++++ Data provided

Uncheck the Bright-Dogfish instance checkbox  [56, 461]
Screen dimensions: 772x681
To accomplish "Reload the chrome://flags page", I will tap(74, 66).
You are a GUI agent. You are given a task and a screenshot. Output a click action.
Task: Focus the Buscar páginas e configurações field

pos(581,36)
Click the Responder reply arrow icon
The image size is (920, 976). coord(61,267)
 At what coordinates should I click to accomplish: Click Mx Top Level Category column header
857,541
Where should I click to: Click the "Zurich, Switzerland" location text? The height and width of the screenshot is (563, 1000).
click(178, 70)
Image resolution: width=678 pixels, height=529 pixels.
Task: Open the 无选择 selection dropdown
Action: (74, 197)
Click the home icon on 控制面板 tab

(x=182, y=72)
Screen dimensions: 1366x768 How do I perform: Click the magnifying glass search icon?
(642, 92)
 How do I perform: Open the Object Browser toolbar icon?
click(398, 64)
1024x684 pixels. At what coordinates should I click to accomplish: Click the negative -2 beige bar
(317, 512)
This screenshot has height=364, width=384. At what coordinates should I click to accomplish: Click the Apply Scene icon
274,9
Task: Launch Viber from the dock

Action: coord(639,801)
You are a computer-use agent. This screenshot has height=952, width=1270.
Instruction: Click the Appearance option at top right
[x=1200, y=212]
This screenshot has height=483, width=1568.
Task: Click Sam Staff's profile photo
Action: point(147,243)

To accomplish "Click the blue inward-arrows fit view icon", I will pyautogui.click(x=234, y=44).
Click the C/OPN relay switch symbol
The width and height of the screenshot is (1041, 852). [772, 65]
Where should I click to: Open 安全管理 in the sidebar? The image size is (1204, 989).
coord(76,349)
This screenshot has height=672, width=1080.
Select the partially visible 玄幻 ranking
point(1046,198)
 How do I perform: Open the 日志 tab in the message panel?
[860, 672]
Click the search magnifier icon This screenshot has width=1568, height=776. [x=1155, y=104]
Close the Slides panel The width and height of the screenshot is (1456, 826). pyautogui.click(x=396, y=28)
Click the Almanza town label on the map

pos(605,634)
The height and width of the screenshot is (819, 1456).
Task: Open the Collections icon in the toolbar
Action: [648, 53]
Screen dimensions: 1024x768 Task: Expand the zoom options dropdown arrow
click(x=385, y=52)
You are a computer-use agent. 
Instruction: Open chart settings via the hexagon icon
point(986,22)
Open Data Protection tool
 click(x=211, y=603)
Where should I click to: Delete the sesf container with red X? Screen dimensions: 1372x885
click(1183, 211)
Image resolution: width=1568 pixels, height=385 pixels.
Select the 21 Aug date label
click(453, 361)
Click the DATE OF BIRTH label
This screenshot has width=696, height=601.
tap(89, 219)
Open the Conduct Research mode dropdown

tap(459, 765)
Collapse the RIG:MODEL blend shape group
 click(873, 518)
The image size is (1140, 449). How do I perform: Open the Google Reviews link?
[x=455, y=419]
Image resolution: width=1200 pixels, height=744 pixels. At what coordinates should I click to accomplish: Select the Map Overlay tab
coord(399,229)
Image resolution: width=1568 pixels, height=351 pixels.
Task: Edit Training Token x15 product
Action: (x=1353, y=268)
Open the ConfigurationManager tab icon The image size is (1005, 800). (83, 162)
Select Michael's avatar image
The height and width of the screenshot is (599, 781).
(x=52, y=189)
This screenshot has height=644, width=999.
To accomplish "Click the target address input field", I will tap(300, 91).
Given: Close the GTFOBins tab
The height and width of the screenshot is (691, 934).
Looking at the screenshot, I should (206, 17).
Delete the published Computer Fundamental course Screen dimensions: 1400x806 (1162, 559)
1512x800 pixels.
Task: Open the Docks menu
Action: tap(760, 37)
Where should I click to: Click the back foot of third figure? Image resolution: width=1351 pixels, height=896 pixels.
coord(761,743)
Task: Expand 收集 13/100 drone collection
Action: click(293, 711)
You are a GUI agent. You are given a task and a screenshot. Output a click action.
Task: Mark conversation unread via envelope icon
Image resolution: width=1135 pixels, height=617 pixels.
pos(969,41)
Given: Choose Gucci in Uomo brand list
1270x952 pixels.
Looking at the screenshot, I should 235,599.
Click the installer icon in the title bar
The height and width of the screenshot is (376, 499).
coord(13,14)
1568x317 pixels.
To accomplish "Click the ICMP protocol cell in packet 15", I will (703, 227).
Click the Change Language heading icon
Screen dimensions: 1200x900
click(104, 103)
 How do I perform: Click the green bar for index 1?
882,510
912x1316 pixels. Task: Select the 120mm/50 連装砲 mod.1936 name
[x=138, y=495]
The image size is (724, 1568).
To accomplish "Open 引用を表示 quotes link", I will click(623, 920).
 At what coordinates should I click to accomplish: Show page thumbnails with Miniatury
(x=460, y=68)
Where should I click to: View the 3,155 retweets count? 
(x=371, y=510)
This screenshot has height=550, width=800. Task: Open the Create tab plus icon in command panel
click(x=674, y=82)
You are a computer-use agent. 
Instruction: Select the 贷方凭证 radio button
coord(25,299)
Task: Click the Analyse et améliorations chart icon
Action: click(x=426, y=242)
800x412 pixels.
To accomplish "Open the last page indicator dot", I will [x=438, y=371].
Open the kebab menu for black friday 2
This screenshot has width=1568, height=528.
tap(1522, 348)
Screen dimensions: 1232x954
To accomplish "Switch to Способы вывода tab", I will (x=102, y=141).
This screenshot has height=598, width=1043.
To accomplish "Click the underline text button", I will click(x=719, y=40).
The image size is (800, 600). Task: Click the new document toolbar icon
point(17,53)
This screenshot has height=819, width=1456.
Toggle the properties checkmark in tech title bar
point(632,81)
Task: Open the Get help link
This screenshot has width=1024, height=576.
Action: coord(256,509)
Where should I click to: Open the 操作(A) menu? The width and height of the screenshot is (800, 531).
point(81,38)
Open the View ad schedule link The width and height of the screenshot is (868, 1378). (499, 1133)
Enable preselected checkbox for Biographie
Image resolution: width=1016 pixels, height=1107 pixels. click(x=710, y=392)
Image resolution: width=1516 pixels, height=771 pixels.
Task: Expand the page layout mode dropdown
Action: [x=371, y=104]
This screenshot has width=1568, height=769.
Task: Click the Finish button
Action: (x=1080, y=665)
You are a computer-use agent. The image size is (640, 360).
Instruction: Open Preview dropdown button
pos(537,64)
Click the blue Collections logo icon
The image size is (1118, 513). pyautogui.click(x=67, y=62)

++++++++

## What the exercise asks
Print all of the records above again, line for line, with no changes.

## Task output
Uncheck the Bright-Dogfish instance checkbox  [56, 461]
Screen dimensions: 772x681
To accomplish "Reload the chrome://flags page", I will tap(74, 66).
You are a GUI agent. You are given a task and a screenshot. Output a click action.
Task: Focus the Buscar páginas e configurações field

pos(581,36)
Click the Responder reply arrow icon
The image size is (920, 976). coord(61,267)
 At what coordinates should I click to accomplish: Click Mx Top Level Category column header
857,541
Where should I click to: Click the "Zurich, Switzerland" location text? The height and width of the screenshot is (563, 1000).
click(178, 70)
Image resolution: width=678 pixels, height=529 pixels.
Task: Open the 无选择 selection dropdown
Action: (74, 197)
Click the home icon on 控制面板 tab

(x=182, y=72)
Screen dimensions: 1366x768 How do I perform: Click the magnifying glass search icon?
(642, 92)
 How do I perform: Open the Object Browser toolbar icon?
click(398, 64)
1024x684 pixels. At what coordinates should I click to accomplish: Click the negative -2 beige bar
(317, 512)
This screenshot has height=364, width=384. At what coordinates should I click to accomplish: Click the Apply Scene icon
274,9
Task: Launch Viber from the dock

Action: coord(639,801)
You are a computer-use agent. This screenshot has height=952, width=1270.
Instruction: Click the Appearance option at top right
[x=1200, y=212]
This screenshot has height=483, width=1568.
Task: Click Sam Staff's profile photo
Action: point(147,243)

To accomplish "Click the blue inward-arrows fit view icon", I will pyautogui.click(x=234, y=44).
Click the C/OPN relay switch symbol
The width and height of the screenshot is (1041, 852). [772, 65]
Where should I click to: Open 安全管理 in the sidebar? The image size is (1204, 989).
coord(76,349)
This screenshot has height=672, width=1080.
Select the partially visible 玄幻 ranking
point(1046,198)
 How do I perform: Open the 日志 tab in the message panel?
[860, 672]
Click the search magnifier icon This screenshot has width=1568, height=776. [x=1155, y=104]
Close the Slides panel The width and height of the screenshot is (1456, 826). pyautogui.click(x=396, y=28)
Click the Almanza town label on the map

pos(605,634)
The height and width of the screenshot is (819, 1456).
Task: Open the Collections icon in the toolbar
Action: [648, 53]
Screen dimensions: 1024x768 Task: Expand the zoom options dropdown arrow
click(x=385, y=52)
You are a computer-use agent. 
Instruction: Open chart settings via the hexagon icon
point(986,22)
Open Data Protection tool
 click(x=211, y=603)
Where should I click to: Delete the sesf container with red X? Screen dimensions: 1372x885
click(1183, 211)
Image resolution: width=1568 pixels, height=385 pixels.
Select the 21 Aug date label
click(453, 361)
Click the DATE OF BIRTH label
This screenshot has width=696, height=601.
tap(89, 219)
Open the Conduct Research mode dropdown

tap(459, 765)
Collapse the RIG:MODEL blend shape group
 click(873, 518)
The image size is (1140, 449). How do I perform: Open the Google Reviews link?
[x=455, y=419]
Image resolution: width=1200 pixels, height=744 pixels. At what coordinates should I click to accomplish: Select the Map Overlay tab
coord(399,229)
Image resolution: width=1568 pixels, height=351 pixels.
Task: Edit Training Token x15 product
Action: (x=1353, y=268)
Open the ConfigurationManager tab icon The image size is (1005, 800). (83, 162)
Select Michael's avatar image
The height and width of the screenshot is (599, 781).
(x=52, y=189)
This screenshot has height=644, width=999.
To accomplish "Click the target address input field", I will tap(300, 91).
Given: Close the GTFOBins tab
The height and width of the screenshot is (691, 934).
Looking at the screenshot, I should (206, 17).
Delete the published Computer Fundamental course Screen dimensions: 1400x806 (1162, 559)
1512x800 pixels.
Task: Open the Docks menu
Action: tap(760, 37)
Where should I click to: Click the back foot of third figure? Image resolution: width=1351 pixels, height=896 pixels.
coord(761,743)
Task: Expand 收集 13/100 drone collection
Action: click(293, 711)
You are a GUI agent. You are given a task and a screenshot. Output a click action.
Task: Mark conversation unread via envelope icon
Image resolution: width=1135 pixels, height=617 pixels.
pos(969,41)
Given: Choose Gucci in Uomo brand list
1270x952 pixels.
Looking at the screenshot, I should 235,599.
Click the installer icon in the title bar
The height and width of the screenshot is (376, 499).
coord(13,14)
1568x317 pixels.
To accomplish "Click the ICMP protocol cell in packet 15", I will (703, 227).
Click the Change Language heading icon
Screen dimensions: 1200x900
click(104, 103)
 How do I perform: Click the green bar for index 1?
882,510
912x1316 pixels. Task: Select the 120mm/50 連装砲 mod.1936 name
[x=138, y=495]
The image size is (724, 1568).
To accomplish "Open 引用を表示 quotes link", I will click(623, 920).
 At what coordinates should I click to accomplish: Show page thumbnails with Miniatury
(x=460, y=68)
Where should I click to: View the 3,155 retweets count? 
(x=371, y=510)
This screenshot has height=550, width=800. Task: Open the Create tab plus icon in command panel
click(x=674, y=82)
You are a computer-use agent. 
Instruction: Select the 贷方凭证 radio button
coord(25,299)
Task: Click the Analyse et améliorations chart icon
Action: click(x=426, y=242)
800x412 pixels.
To accomplish "Open the last page indicator dot", I will [x=438, y=371].
Open the kebab menu for black friday 2
This screenshot has width=1568, height=528.
tap(1522, 348)
Screen dimensions: 1232x954
To accomplish "Switch to Способы вывода tab", I will (x=102, y=141).
This screenshot has height=598, width=1043.
To accomplish "Click the underline text button", I will click(x=719, y=40).
The image size is (800, 600). Task: Click the new document toolbar icon
point(17,53)
This screenshot has height=819, width=1456.
Toggle the properties checkmark in tech title bar
point(632,81)
Task: Open the Get help link
This screenshot has width=1024, height=576.
Action: coord(256,509)
Where should I click to: Open the 操作(A) menu? The width and height of the screenshot is (800, 531).
point(81,38)
Open the View ad schedule link The width and height of the screenshot is (868, 1378). (499, 1133)
Enable preselected checkbox for Biographie
Image resolution: width=1016 pixels, height=1107 pixels. click(x=710, y=392)
Image resolution: width=1516 pixels, height=771 pixels.
Task: Expand the page layout mode dropdown
Action: [x=371, y=104]
This screenshot has width=1568, height=769.
Task: Click the Finish button
Action: (x=1080, y=665)
You are a computer-use agent. The image size is (640, 360).
Instruction: Open Preview dropdown button
pos(537,64)
Click the blue Collections logo icon
The image size is (1118, 513). pyautogui.click(x=67, y=62)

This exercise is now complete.